EXERCISE
From the line containing "石家庄建网站：本地专业建站公司助力企业线上转型 (399, 1848)" through the last line of the entries, output the text exactly. Pictures stay out.

MATERIAL PROVIDED
□ □ □ □
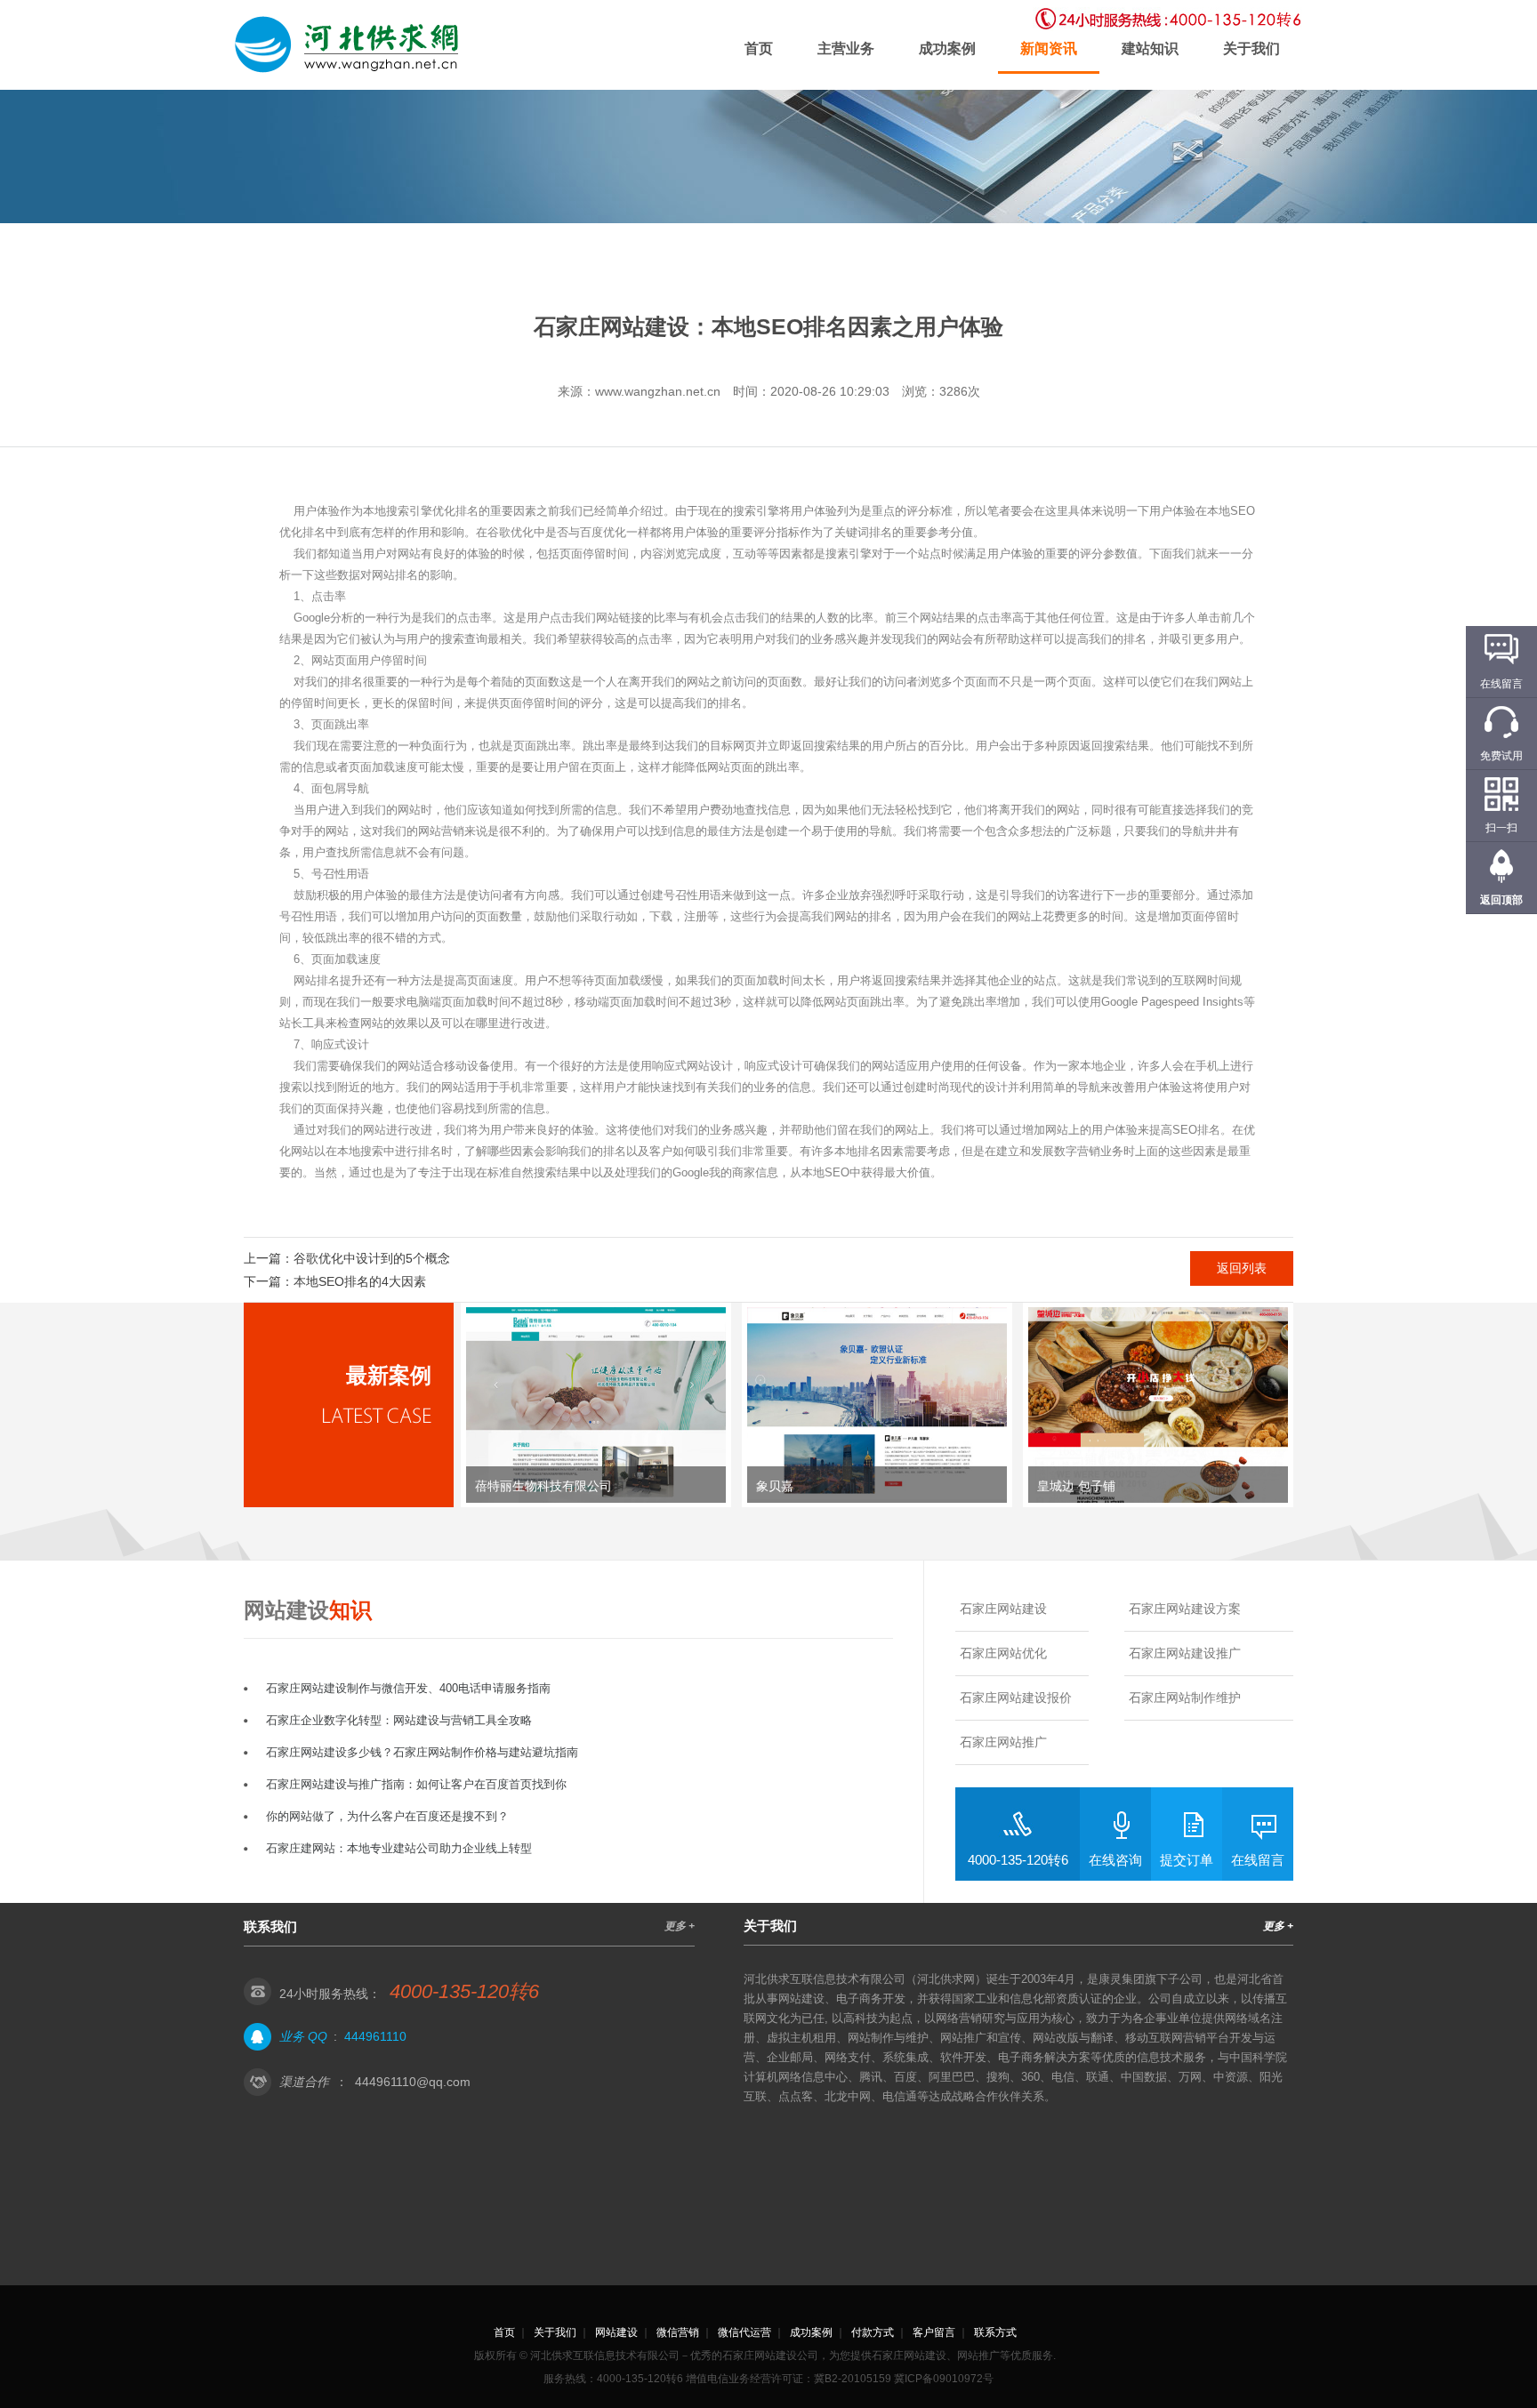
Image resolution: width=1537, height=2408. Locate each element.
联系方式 (995, 2332)
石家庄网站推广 (1003, 1742)
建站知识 (1150, 48)
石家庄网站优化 (1003, 1653)
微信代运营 (744, 2332)
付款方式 (872, 2332)
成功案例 (947, 48)
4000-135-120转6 (1018, 1859)
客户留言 (934, 2332)
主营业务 (845, 48)
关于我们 (1251, 48)
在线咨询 (1115, 1859)
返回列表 (1242, 1268)
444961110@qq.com (413, 2082)
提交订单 (1186, 1859)
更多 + (679, 1926)
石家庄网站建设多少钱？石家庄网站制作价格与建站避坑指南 (422, 1752)
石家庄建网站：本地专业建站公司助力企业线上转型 (399, 1848)
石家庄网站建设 (1003, 1608)
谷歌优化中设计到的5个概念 (372, 1258)
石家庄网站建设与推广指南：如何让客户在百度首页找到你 (416, 1784)
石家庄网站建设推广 (1185, 1653)
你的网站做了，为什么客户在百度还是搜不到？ (387, 1816)
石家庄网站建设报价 (1016, 1697)
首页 (758, 48)
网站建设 (616, 2332)
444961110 (375, 2036)
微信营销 (677, 2332)
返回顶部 (1501, 900)
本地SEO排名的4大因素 (360, 1281)
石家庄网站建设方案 (1185, 1608)
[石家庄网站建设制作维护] (350, 45)
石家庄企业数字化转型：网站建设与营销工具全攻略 (399, 1720)
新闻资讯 (1048, 48)
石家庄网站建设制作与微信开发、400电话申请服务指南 (408, 1688)
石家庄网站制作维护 (1185, 1697)
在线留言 (1257, 1859)
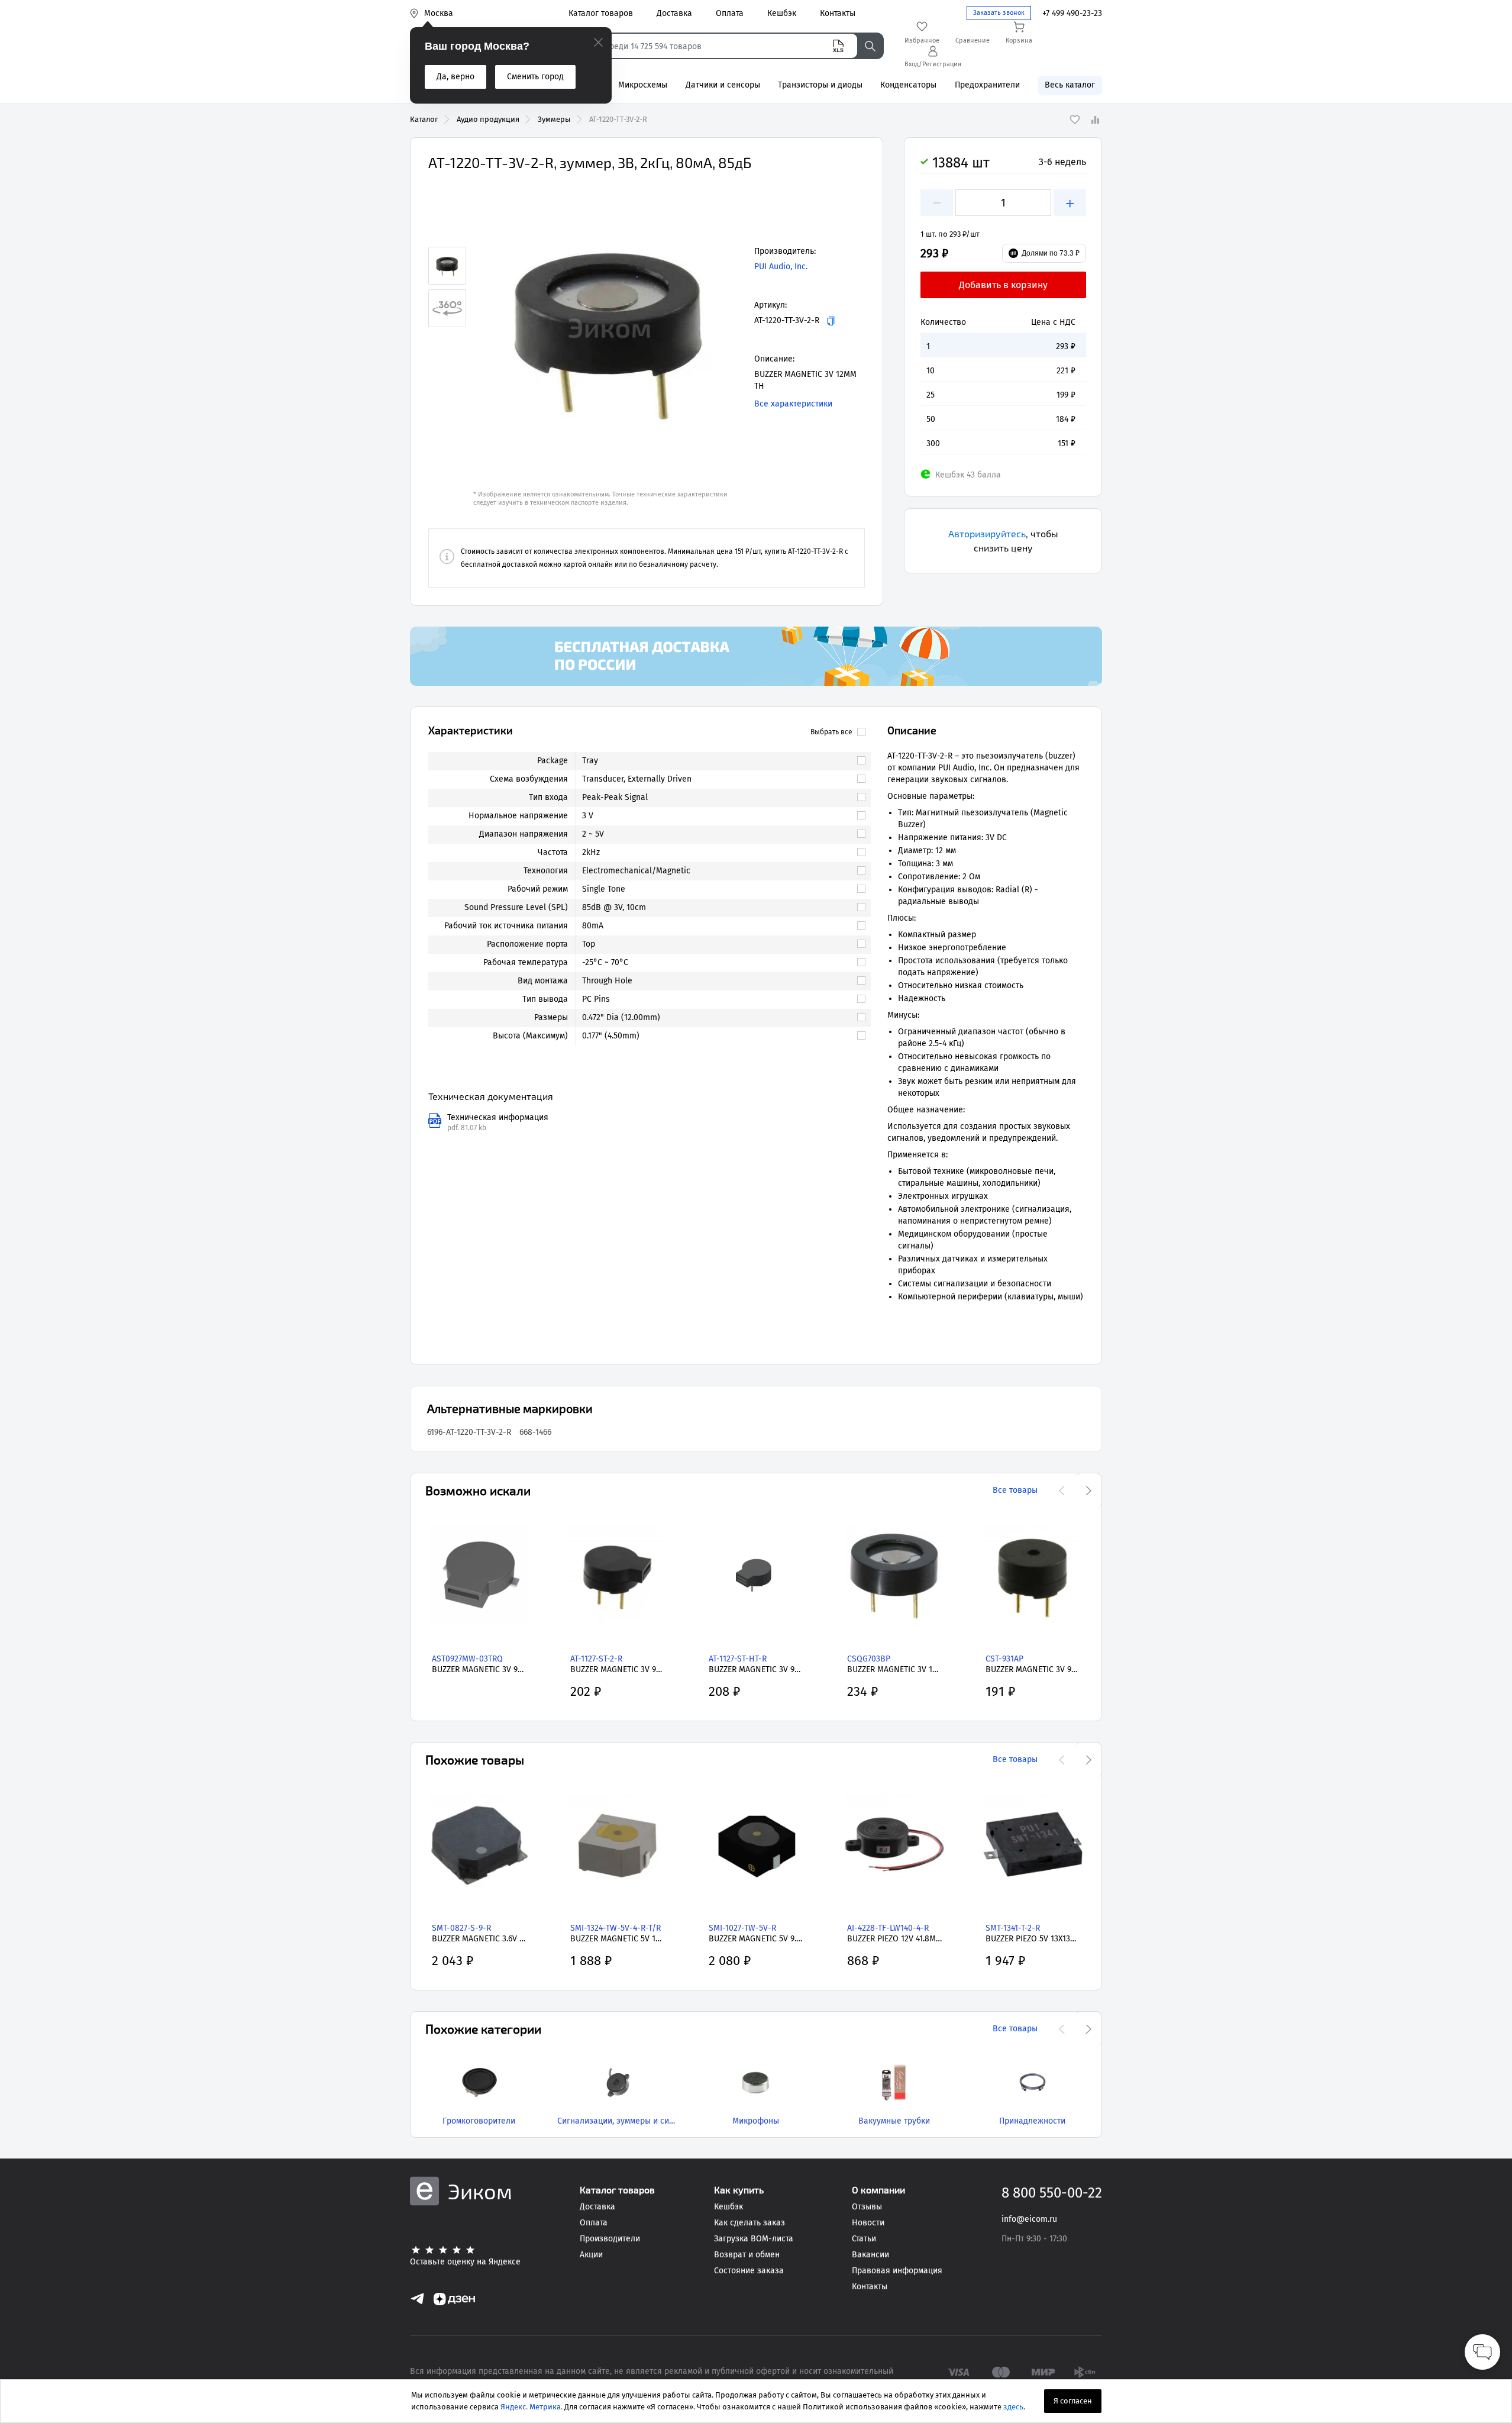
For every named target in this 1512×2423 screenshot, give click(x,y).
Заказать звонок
□ □ □ □
SOLUTION TO THE PROBLEM
石家庄建网站：本地专业建站公司助力企业线上转型 (399, 1848)
石家庄网站建设 (1003, 1608)
谷歌优化中设计到的5个概念 (372, 1258)
石家庄网站建设与推广指南：如何让客户在百度首页找到你 (416, 1784)
石家庄网站建设推广 (1185, 1653)
你的网站做了，为什么客户在百度还是搜不到？ (387, 1816)
石家庄网站建设报价 (1016, 1697)
首页 (758, 48)
网站建设 (616, 2332)
444961110 (375, 2036)
微信营销 (677, 2332)
返回顶部 (1501, 900)
本地SEO排名的4大因素 (360, 1281)
石家庄网站建设方案 (1185, 1608)
[石家庄网站建设制作维护] (350, 45)
石家庄企业数字化转型：网站建设与营销工具全攻略 (399, 1720)
新闻资讯 (1048, 48)
石家庄网站建设制作与微信开发、400电话申请服务指南 (408, 1688)
石家庄网站制作维护 (1185, 1697)
在线留言 (1257, 1859)
For every named target in this 1512×2423 screenshot, give click(x,y).
Заказать звонок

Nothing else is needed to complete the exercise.